The first one was an Interview with The Fussy Librarian, a wonderful website that connects readers with tons of new-to-you reads. Darlene Jones, a friend of mine (she was actually in my first ever critique group), put my name forward for their Author Q&A and I said yes! I was quite surprised at her questions, but had a great time talking about “way back when” and how I actually started writing!  Took me back to the good old days on the family farm, and how the support I received there gave me the courage to keep going. also, about collaborating, and then not collaborating. Link here.

Then, there came the Bloody Words Award for Light Fiction (AKA The Bony Blithe) shortlist (yay!). The organizers wanted to know a bit about how I came up with the idea for Dying on Second.

Here are the questions: (Yes, more than one!) “Actually, you have a choice of several questions, all based on the same theme: where you get your ideas. Not the standard general question that I’m betting you’re all tired of. We want to know the origin(s) of your idea for your nominated book and/or your series and/or your protagonist and/or any other characters in your book who stand out for some reason. For example, how much of your protagonist/other characters is based on you or on your friends (or enemies, for that matter)?”

And here’s my answer:

I write paranormal mysteries, so my story ideas usually start with a ghost. But this time, it started with softball.
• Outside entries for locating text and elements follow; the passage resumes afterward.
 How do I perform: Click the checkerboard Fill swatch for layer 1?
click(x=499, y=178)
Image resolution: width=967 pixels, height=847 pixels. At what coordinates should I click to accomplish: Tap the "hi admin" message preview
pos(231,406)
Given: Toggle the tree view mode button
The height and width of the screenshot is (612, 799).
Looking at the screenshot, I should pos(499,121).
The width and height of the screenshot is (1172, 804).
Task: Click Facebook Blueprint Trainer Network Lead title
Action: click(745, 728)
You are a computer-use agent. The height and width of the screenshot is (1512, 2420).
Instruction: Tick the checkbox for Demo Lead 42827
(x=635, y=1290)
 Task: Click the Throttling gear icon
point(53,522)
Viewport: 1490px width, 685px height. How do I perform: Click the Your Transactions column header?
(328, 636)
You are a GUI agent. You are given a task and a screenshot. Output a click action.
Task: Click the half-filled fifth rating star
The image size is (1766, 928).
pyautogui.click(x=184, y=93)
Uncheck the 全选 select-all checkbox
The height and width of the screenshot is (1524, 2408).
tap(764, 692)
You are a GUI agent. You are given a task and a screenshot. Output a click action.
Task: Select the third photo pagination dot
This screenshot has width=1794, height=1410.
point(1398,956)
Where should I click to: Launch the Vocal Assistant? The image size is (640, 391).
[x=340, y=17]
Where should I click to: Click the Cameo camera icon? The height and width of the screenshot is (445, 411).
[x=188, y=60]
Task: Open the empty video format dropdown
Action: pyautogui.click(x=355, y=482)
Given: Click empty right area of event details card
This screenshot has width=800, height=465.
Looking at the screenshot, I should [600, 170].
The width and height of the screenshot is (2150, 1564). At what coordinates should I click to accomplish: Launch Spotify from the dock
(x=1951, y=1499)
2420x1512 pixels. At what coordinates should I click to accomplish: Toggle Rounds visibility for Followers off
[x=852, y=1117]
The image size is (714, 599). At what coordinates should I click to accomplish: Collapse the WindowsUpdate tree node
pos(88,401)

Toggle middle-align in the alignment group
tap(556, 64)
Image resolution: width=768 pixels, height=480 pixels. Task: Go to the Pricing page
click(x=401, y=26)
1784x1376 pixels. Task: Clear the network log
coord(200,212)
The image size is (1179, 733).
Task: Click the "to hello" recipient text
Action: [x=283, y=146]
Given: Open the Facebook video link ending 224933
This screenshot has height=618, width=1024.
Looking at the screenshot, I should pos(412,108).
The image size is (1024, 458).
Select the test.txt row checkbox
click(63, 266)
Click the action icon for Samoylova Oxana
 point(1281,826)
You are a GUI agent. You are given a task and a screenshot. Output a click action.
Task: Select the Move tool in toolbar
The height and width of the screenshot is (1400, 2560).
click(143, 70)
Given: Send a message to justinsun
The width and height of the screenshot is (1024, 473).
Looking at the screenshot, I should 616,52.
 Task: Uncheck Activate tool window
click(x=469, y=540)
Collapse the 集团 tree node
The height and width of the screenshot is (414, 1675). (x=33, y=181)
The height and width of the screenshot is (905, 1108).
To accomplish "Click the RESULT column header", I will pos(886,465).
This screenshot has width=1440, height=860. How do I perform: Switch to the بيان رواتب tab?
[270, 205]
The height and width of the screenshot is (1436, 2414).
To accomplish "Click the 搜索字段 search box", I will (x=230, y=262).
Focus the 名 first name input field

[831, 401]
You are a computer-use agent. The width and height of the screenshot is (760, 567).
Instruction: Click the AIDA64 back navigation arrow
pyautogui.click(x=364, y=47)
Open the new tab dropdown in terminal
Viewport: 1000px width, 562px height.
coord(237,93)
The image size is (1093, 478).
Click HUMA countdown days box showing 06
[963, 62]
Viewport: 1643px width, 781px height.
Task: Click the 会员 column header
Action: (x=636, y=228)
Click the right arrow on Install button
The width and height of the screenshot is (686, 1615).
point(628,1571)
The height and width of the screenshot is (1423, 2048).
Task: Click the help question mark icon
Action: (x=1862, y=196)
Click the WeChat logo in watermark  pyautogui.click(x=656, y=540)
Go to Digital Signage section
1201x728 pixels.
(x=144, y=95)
Why softball? Two reasons. First, I wanted Marie, my main character, to have a little recreation in her life. I’d put her through hell in the first three books, and I thought she needed some fun.

Second, (and more importantly) my daughter was retiring from softball, and I was in mourning.  

She started playing when she was seven. We’d go to John Fry Park—a sports park in Edmonton that was built for softball—and sit in the bleachers on Diamond Two, where the top teams played. As we watched some of the best women in the game, she’d talk about the day she’d play there, too. For her, it was the big leagues. 

And she made it.

She played at John Fry for nearly twenty years. I was seeing the end of a personal era, and I wanted to write about it. 

But I wasn’t sure what the story was going to be.

I needed a ghost, of course. (Otherwise I wouldn’t be writing a paranormal mystery!) I started with the usual suspects — people who had been involved in softball who had died. But I couldn’t find a character that really spoke to me, so I widened my search.

I researched the disappearances and cold case murders of women and girls from the Edmonton area over the years. I was shocked at how many there were. All those women, gone. And nobody knew what had happened to them. Not really.

Then I thought, I bet some of them played softball before they died. 

And the story was born. 

It took me days to write those two relatively short pieces. Heck, on a good day, I can hammer out 7,000 words or so when I’m writing fiction, but it nearly kills me to write about myself.

Anybody else have that problem? What do you do to overcome it? I’d really like to hear, because I hate to think I’m the only one who has trouble telling her own story!

Hope to be back next week. I’m doing a couple of workshops, and I’ll be talking about researching. So, I think I’ll get some of it down here, just to see what you all think, before I blast it out to whoever comes to the workshop. (Lucky you!) In the meantime, enjoy the summer!